A general approach to account for dependence in large-scale multiple testing

Chloé Friguet


The data generated by high-throughput biotechnologies are characterized by their high-dimension and
heterogeneity. Usual, tried and tested inference approaches are questioned in the statistical analysis of such data.
Motivated by issues raised by the analysis of gene expressions data, I focus on the impact of dependence on the
properties of multiple testing procedures in high-dimension. This article aims at presenting the main results: after
introducing the issues brought by dependence among variables, the impact of dependence on the error rates and on
the procedures developed to control them is more particularly studied.
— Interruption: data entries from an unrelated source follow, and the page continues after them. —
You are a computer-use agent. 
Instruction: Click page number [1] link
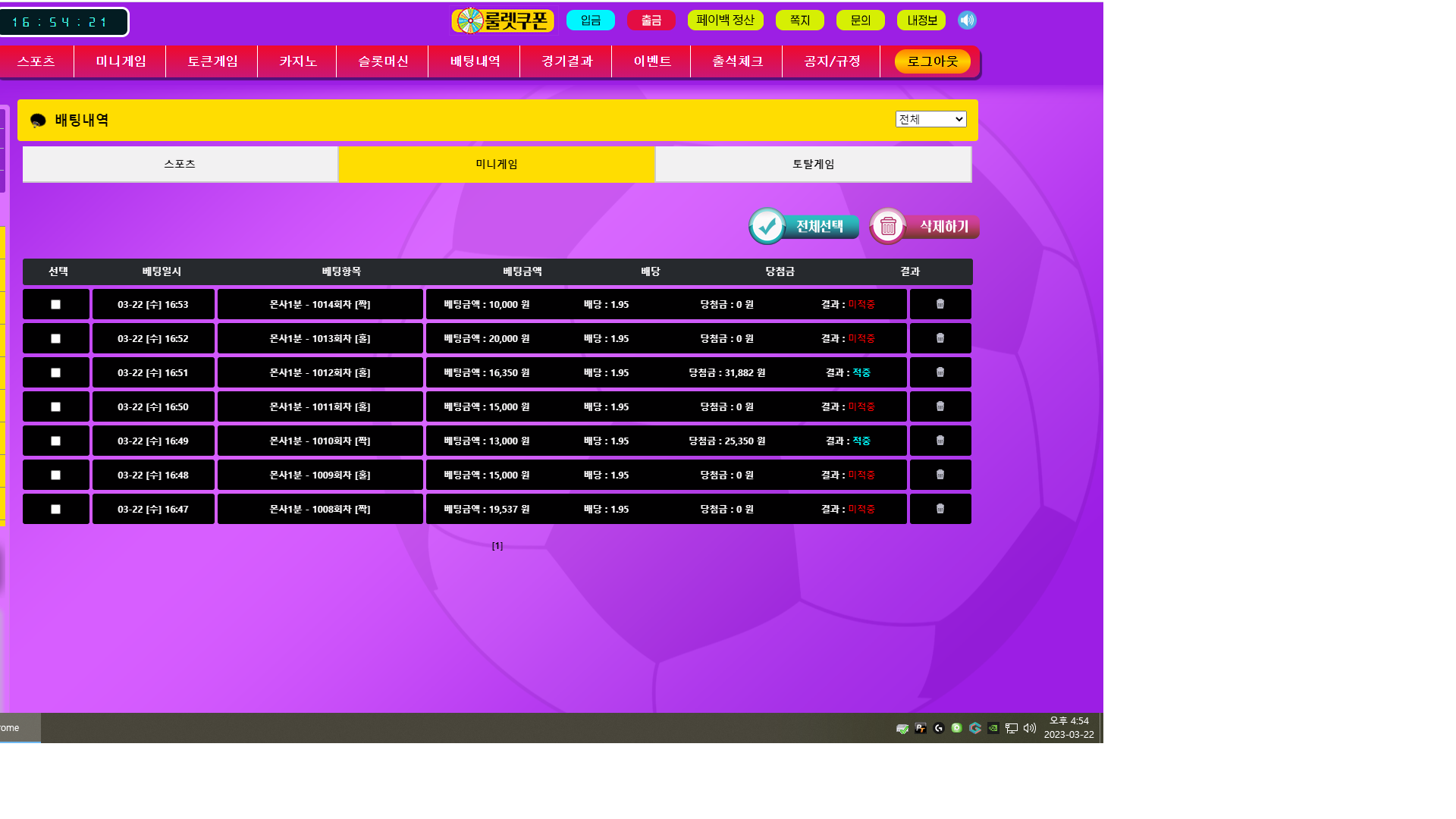[x=497, y=546]
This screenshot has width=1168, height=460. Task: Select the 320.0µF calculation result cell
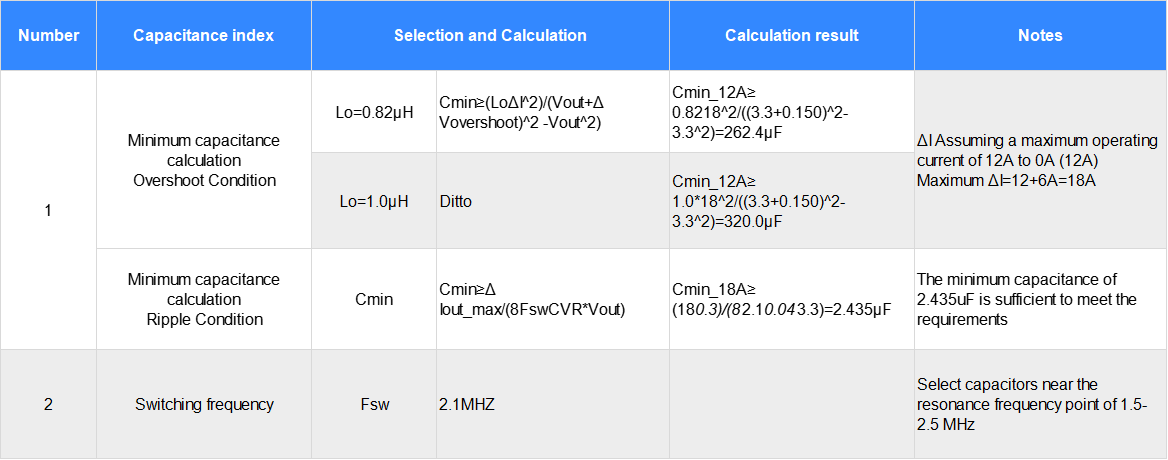(791, 201)
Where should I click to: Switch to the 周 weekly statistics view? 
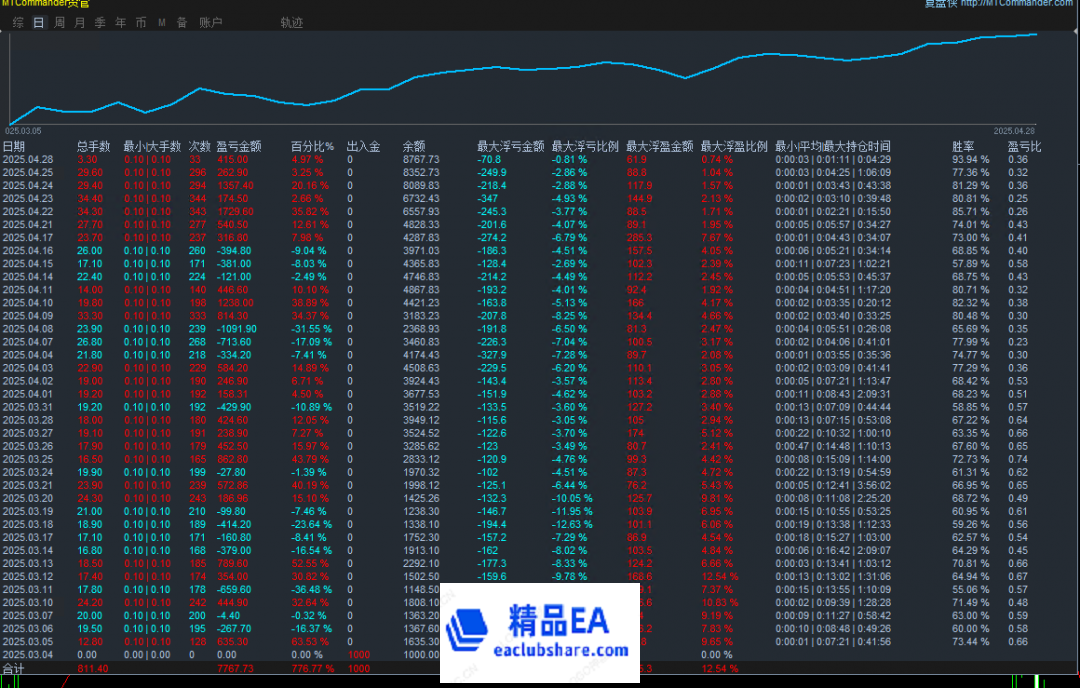click(58, 21)
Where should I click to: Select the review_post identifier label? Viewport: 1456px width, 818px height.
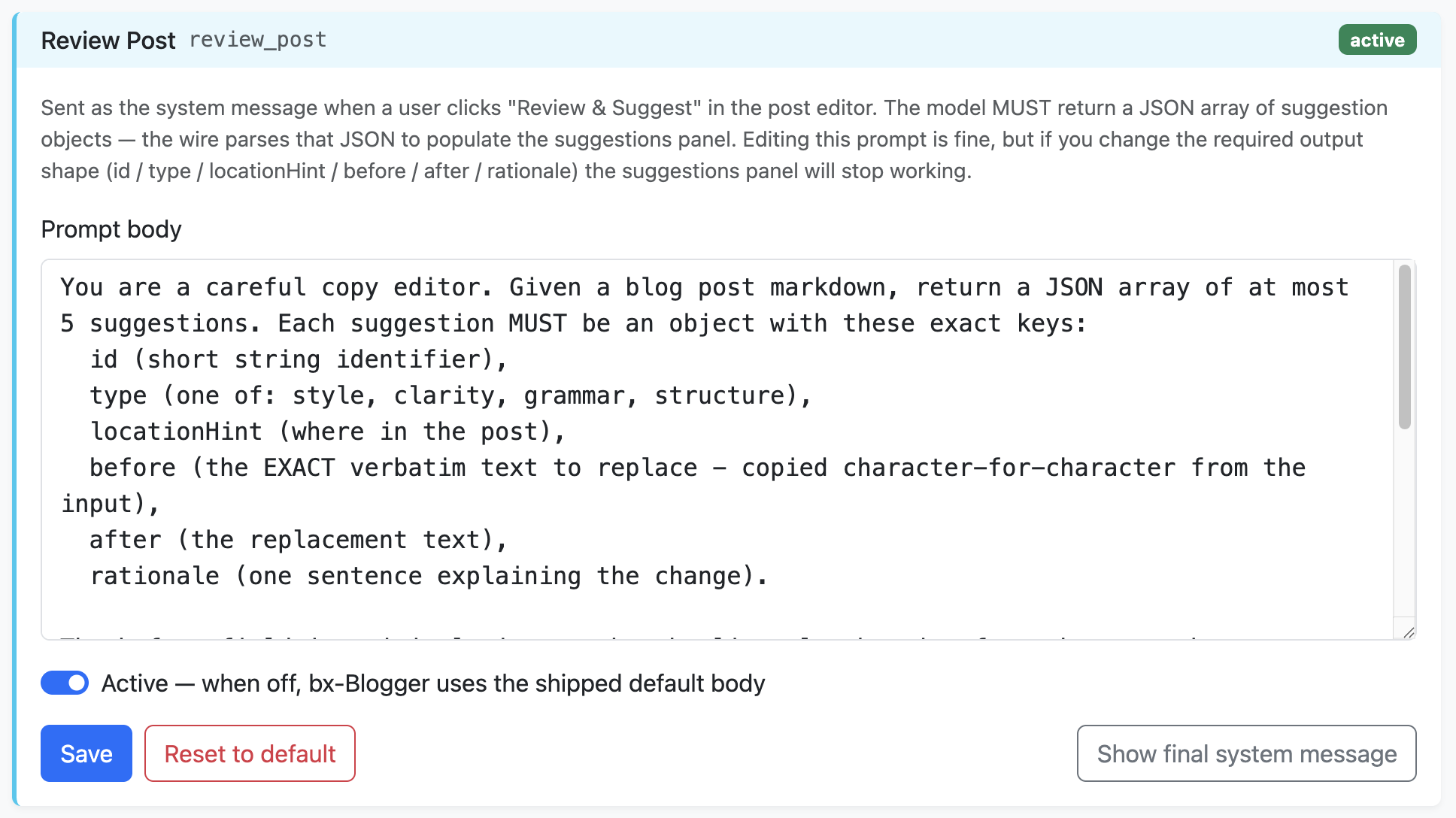point(259,40)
It results in the description of an innovative
methodology based on a factor structure to model the data heterogeneity, which provides a general framework to deal
with dependence in multiple testing. The proposed framework leads to less variability for error rates and consequently
shows large improvements of power and stability of simultaneous inference with respect to existing multiple testing
procedures. Besides, the model parameters estimation in a high-dimensional setting and the determination of the
number of factors to be considered in the model are evoked. These results are then illustrated by real data from
microarray experiments analyzed using the R package called FAMT.

Texte intégral : Sans titre

Creative Commons License
Ce travail est autorisé sous licence avec la Licence de paternité Creative Commons 3.0.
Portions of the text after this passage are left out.